Thank you both, I now understand everything you said. Don't miss me though, I'll be around the forums asking many more things

 

[Ishuda]

That is absolutely correct. But lets look at an example.
\(\displaystyle f(x)=x^2,\quad g(x,y)=x+y^2~\quad\&\quad h(t)=(2t-1,1-2t)\)

\(\displaystyle f\circ g(u,v)=\left(u+v^2\right)^2\) and \(\displaystyle h\circ f\circ g(u,v)=\left(2(u+v^2)^2-1,\left(1-2(u+v^2)\right)^2\right)\)


I do not understand any of that. It is not constant with any thing in axiomatic set theory. It greatly distresses me to think that is taught anywhere.

pka,

Let's start over, please. I may have put it badly, but what I meant to mean is what I think is correct. What is meant by gof given the g and f of
g(x,y)=x+y²
f(t)= t²

 

[pka]

pka,

Let's start over, please. I may have put it badly, but what I meant to mean is what I think is correct. What is meant by gof given the g and f of
g(x,y)=x+y²
f(t)= t²

In that case \(\displaystyle g\circ f\) cannot exist.
Because \(\displaystyle f:\Re^1\to\Re^1~\&~g:\Re^2\to\Re^1\), so \(\displaystyle \large g;\Re^1\not\to\Re^1\) does not fit.

However \(\displaystyle f\circ g\) does exist and \(\displaystyle \Re^2\to\Re^1\).

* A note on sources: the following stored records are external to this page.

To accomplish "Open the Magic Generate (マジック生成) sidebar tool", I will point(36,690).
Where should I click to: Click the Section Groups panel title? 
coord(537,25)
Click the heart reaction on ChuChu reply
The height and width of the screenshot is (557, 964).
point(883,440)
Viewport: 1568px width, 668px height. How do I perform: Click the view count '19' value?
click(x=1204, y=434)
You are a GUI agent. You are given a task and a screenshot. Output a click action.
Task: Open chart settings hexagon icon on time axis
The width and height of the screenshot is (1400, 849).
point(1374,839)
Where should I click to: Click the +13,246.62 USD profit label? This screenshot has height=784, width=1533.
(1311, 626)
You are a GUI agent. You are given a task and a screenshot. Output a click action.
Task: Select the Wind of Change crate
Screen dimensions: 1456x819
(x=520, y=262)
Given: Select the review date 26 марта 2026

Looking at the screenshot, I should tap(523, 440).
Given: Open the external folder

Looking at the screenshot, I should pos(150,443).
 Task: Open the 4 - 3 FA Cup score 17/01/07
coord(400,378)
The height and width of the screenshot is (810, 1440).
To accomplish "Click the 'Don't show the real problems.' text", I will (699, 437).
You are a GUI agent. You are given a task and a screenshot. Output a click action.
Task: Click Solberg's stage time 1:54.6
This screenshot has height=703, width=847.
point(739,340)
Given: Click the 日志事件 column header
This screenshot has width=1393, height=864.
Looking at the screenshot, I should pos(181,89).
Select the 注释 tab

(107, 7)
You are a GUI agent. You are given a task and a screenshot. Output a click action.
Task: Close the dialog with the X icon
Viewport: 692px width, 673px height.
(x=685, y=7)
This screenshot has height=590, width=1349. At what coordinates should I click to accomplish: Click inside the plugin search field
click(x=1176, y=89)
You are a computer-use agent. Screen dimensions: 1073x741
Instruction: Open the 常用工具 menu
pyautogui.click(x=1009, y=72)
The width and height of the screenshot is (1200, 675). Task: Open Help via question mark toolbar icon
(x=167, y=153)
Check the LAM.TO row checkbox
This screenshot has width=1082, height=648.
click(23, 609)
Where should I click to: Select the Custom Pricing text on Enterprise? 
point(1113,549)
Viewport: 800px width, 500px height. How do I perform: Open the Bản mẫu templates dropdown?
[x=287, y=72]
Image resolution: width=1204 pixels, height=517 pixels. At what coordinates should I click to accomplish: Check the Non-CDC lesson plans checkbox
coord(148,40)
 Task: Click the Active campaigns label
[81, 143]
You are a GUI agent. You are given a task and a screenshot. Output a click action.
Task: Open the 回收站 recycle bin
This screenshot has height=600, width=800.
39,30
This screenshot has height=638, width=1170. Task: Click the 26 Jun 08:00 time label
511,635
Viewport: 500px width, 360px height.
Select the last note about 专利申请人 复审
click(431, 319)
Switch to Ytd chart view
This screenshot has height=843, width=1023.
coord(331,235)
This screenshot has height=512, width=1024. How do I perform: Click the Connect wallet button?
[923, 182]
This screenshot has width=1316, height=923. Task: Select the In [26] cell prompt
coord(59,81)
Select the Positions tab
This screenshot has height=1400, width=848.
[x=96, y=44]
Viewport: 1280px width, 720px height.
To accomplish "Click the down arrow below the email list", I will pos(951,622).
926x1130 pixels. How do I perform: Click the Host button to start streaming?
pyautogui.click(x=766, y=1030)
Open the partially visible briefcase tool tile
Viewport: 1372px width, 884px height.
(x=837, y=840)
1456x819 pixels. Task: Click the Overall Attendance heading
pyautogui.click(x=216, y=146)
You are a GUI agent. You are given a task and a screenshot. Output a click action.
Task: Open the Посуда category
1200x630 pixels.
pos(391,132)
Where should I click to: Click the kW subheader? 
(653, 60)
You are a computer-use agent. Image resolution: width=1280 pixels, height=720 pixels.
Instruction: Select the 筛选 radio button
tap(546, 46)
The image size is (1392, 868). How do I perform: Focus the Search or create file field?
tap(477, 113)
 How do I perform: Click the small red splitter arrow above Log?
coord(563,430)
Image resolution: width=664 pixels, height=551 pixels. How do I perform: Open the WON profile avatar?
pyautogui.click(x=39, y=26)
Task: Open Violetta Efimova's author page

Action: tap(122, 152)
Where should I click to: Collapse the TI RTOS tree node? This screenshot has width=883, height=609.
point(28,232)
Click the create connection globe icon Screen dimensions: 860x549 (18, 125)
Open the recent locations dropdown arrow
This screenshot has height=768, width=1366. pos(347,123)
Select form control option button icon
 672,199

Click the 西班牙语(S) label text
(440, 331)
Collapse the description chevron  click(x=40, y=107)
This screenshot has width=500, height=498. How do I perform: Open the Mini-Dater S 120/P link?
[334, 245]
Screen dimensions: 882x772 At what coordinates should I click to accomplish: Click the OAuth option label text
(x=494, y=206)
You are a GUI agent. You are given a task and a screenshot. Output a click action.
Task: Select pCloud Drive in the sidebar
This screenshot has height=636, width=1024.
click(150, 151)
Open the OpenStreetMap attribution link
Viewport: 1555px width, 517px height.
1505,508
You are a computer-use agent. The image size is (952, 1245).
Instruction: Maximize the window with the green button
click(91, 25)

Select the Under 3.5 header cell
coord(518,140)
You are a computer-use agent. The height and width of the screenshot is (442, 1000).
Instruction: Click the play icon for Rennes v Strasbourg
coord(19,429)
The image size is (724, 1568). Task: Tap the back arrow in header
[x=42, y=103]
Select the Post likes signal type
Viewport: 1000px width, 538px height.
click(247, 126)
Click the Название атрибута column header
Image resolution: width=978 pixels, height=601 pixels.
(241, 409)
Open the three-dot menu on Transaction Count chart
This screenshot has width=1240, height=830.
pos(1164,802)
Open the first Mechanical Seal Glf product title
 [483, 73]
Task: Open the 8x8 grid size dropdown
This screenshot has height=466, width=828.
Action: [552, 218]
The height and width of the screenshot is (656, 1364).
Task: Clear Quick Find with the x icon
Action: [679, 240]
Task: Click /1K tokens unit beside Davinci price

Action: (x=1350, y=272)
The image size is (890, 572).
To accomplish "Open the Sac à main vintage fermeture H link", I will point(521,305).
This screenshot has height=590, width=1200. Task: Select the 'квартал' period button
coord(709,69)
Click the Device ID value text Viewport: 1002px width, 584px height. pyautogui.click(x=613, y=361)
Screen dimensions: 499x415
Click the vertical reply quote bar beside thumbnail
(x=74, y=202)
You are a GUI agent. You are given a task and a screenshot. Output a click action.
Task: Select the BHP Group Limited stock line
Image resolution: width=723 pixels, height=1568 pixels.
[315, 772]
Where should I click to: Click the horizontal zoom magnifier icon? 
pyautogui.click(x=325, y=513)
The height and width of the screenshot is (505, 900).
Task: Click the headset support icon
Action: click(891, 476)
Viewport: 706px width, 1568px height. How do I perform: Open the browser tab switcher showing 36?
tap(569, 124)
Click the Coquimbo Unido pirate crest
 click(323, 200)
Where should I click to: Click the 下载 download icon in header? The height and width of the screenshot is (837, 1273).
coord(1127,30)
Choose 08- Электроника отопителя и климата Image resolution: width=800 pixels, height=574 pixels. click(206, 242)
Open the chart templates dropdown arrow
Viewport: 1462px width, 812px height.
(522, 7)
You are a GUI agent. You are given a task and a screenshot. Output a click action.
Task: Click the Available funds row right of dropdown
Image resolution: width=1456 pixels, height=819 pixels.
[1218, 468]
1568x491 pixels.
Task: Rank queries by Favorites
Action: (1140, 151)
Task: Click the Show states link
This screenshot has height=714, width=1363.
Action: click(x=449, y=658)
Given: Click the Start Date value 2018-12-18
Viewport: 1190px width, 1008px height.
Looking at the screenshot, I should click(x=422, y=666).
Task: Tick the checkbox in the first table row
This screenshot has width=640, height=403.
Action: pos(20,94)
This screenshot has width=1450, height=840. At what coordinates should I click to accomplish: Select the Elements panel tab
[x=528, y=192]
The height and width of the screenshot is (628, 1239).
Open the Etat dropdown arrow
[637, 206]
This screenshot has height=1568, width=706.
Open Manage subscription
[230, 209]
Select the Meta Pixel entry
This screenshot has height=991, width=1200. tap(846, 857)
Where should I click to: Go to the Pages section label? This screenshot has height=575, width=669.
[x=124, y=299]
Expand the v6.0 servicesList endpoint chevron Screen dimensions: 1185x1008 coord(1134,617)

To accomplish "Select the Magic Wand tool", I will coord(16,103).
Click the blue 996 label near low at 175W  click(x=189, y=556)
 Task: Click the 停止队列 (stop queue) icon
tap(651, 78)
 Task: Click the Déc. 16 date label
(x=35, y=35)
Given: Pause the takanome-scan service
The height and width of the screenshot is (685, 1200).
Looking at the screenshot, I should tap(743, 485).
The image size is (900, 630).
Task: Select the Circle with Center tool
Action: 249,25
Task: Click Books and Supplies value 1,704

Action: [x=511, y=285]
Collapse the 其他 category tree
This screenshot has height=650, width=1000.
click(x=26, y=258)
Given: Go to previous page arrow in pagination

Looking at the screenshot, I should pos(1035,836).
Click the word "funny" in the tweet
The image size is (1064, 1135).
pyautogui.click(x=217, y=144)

Again: If \(\displaystyle j:\Re^n\to\Re^m~\&~k:\Re^s\to\Re^t\) then \(\displaystyle k\circ j\) exist \(\displaystyle \iff~s=m\)
Hence we have \(\displaystyle k\circ j:\Re^n\to\Re^t\).

 

[Ishuda]

In that case \(\displaystyle g\circ f\) cannot exist.
Because \(\displaystyle f:\Re^1\to\Re^1~\&~g:\Re^2\to\Re^1\), so \(\displaystyle \large g;\Re^1\not\to\Re^1\) does not fit.

However \(\displaystyle f\circ g\) does exist and \(\displaystyle \Re^2\to\Re^1\).

Again: If \(\displaystyle j:\Re^n\to\Re^m~\&~k:\Re^s\to\Re^t\) then \(\displaystyle k\circ j\) exist \(\displaystyle \iff~s=m\)
Hence we have \(\displaystyle k\circ j:\Re^n\to\Re^t\).

If that is the case, what do you call
g(f(t), y) = f(t) + y²
and what do you call
g(x, f(t)) = x + f²(t)

 

[pka]

If that is the case, what do you call
g(f(t), y) = f(t) + y²
and what do you call
g(x, f(t)) = x + f²(t)

Those are both correct. But neither is an example of function composition.

I don't know what one should call them other than both are examples of how the function \(\displaystyle g\) operates.

The function \(\displaystyle g\) maps pairs to numbers: \(\displaystyle (x,y)\mapsto x+y^2\). In other words, \(\displaystyle g\) adds the first term of the pair to the square of the second term.